Define a permission requirements set

The requirements for a permission are passed as arguments when instantiating a Permission instance. All arguments are optional, however the following defaults are set:

$permission = new \Cx\Core_Modules\Access\Model\Entity\Permission(
    $allowedProtocols = ['http', 'https'],
    $allowedMethods = ['get', 'post'],
    $requiresLogin = true,
    $validUserGroups = [],
    $validAccessIds = [],
    $callback = null
);

Set arguments as required:

  1. allowedProtocols: A combination of allowed protocols (in lowercase): http / https
    If request method is cli then the protocol check will be skipped/ignored.
  2. allowedMethods: A combination of allowed request methods (in lowercase): get / post / put / patch / update / delete / options / head / cli (Use to allow access over CLI)
  3. requiresLogin: true by default. If set to false, no login is required to get this permission. Note: setting validUserGroups or validAccessIds implies requiresLogin=true.
  4. validUserGroups: List of group IDs. The user needs to be in one of those groups in order to get access or the user is an administrator (flag admin is set). If the list is empty it is ignored. Setting validUserGroups implies requiresLogin=true.
  5. validAccessIds: List of access IDS. The user needs have been granted at least one of these IDs in order to get access or the user is an administrator (flag admin is set). If the list is empty it is ignored. Setting validAccessIds implies requiresLogin=true.
  6. callback: A custom callback can be specified in order to check for additional requirements. Please see Specify a requirement using a callback.

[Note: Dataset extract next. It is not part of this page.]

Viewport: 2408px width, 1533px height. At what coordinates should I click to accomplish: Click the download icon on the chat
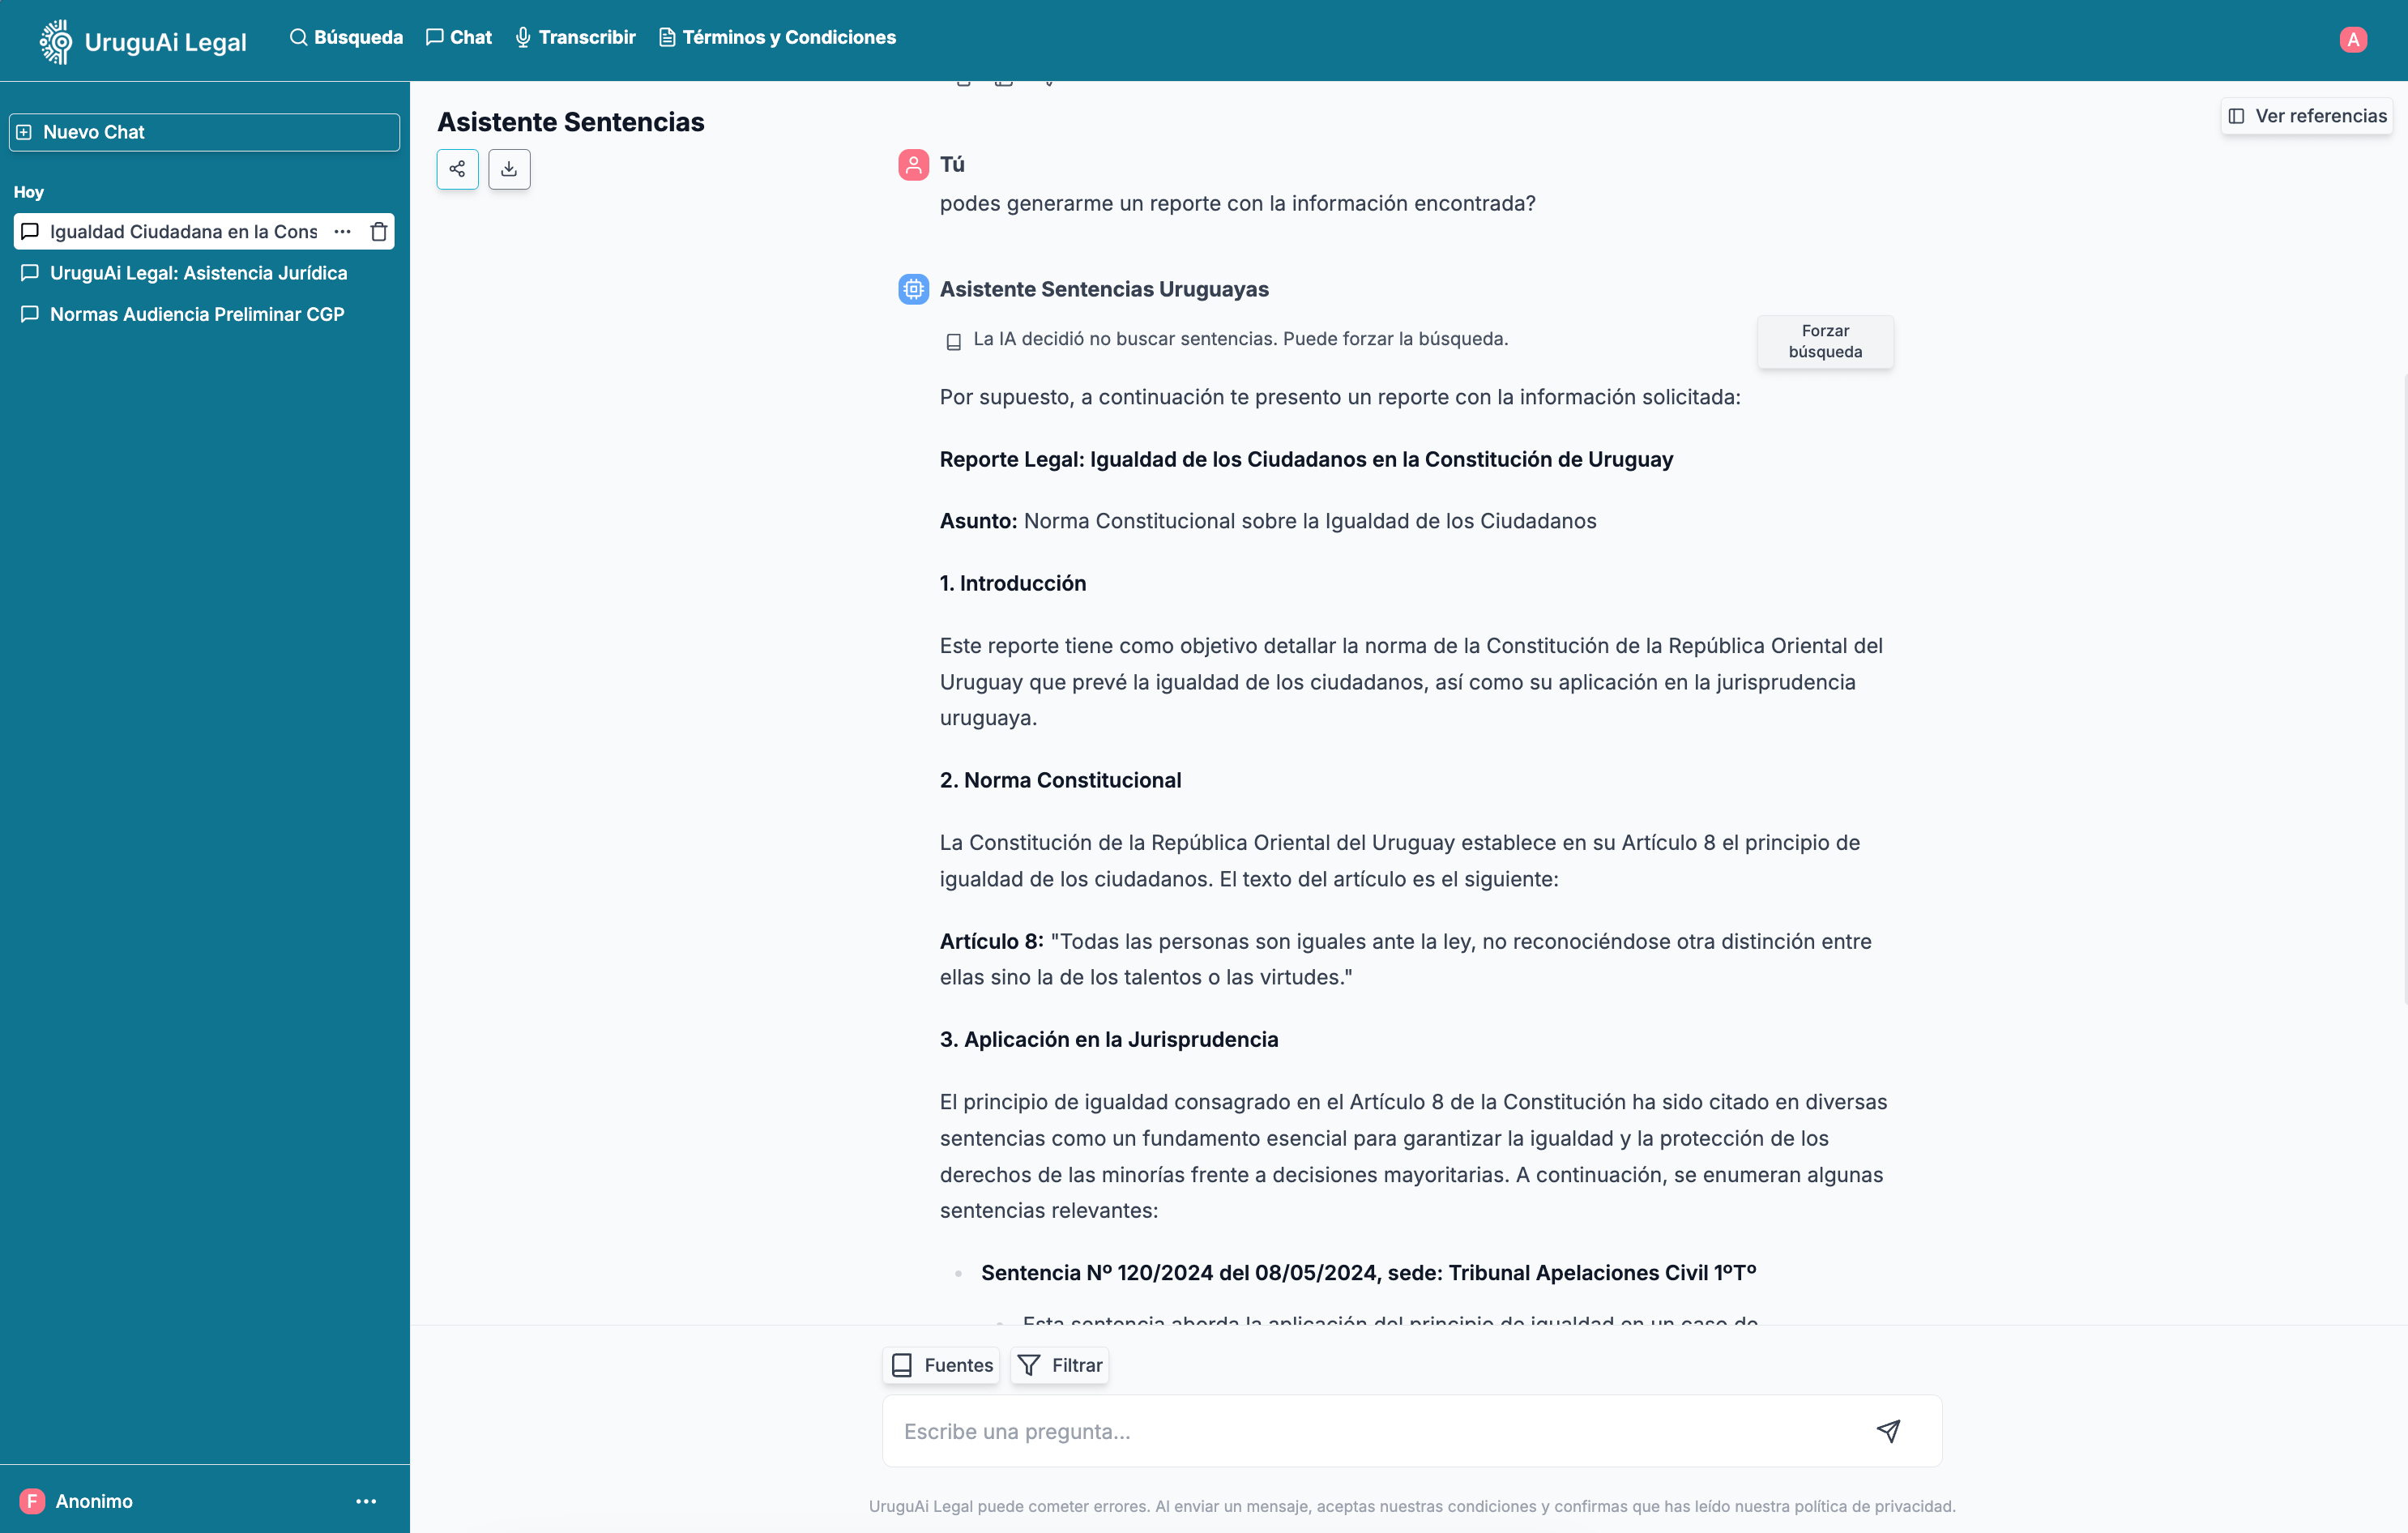click(x=509, y=169)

When a Permission is evaluated, then each requirement is validated in the above mentioned order. As soon as one requirement evaluates to false the validation process is immediately stopped and the Permission won't be granted (→ Permission::hasAccess() will emmit false).


Specify a requirement using a callback

In order to specify a callback you may pass an instance of \Cx\Core_Modules\Access\Model\Entity\Callback or an anonymous function. If you want to persist a Permission instance with callback, then the callback must be a persistable object. The callback will be called with one argument of type array. The data and structure of the passed array depends on the element the Permission instance is being checked on:

Element Passed Argument
Backend Component Section Empty array
Exposed Method called as CLI command One dimensional array of arguments passed as <params> when calling the Exposed Method as CLI command
Exposed Method called over a HTTP endpoint
Exposed Method called through the Javascript Framework Two dimensional array where the first dimension consists of the following elements:
  • get: HTTP-GET arguments of method call
  • post HTTP-POST arguments of method call
  • response Response object of the current request
Exposed Method called as a DataSource N/A
Custom $params as passed to Permission::hasAccess($params)

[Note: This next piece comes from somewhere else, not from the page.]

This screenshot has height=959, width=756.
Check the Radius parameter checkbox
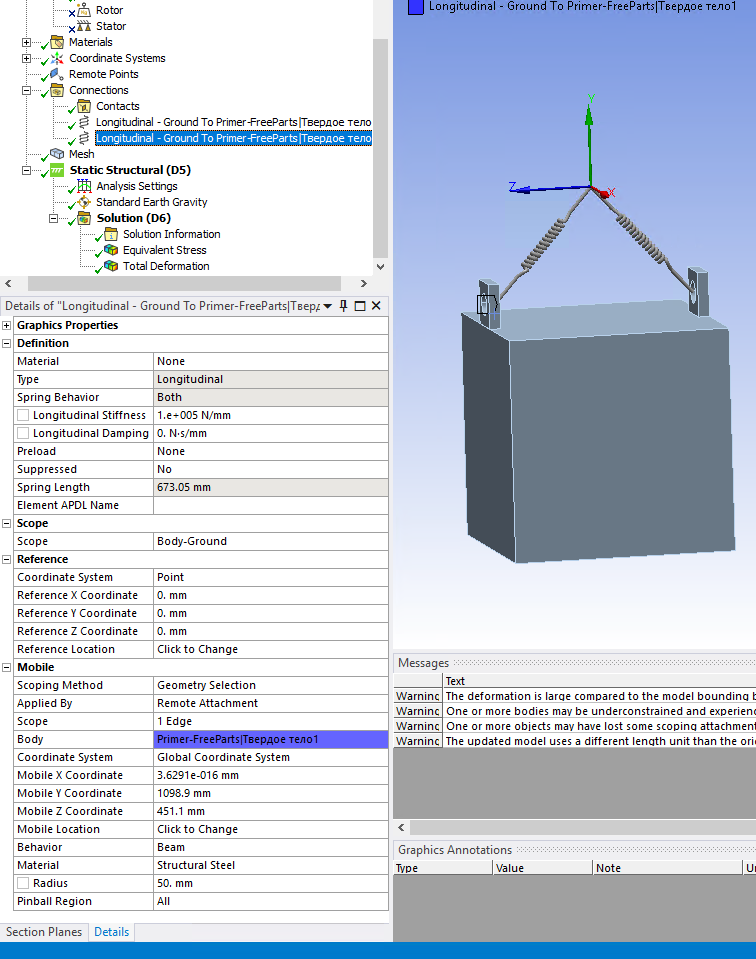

The callback must return true to grant access or false to deny access.

Check requirements

In order to check if the requirements are fulfilled you can simply call

$permission->hasAccess($params);

$params is optional. It will get passed to the registered callback (if any).

Virtual vs. non-virtual Permission instances

By default Permission instances are virtual. They can be manually set to be non-virtual (if you need to persist one) by calling

$permission->setVirtual(false);

Please note that this only works if there's no callback specified or the callback is serializable.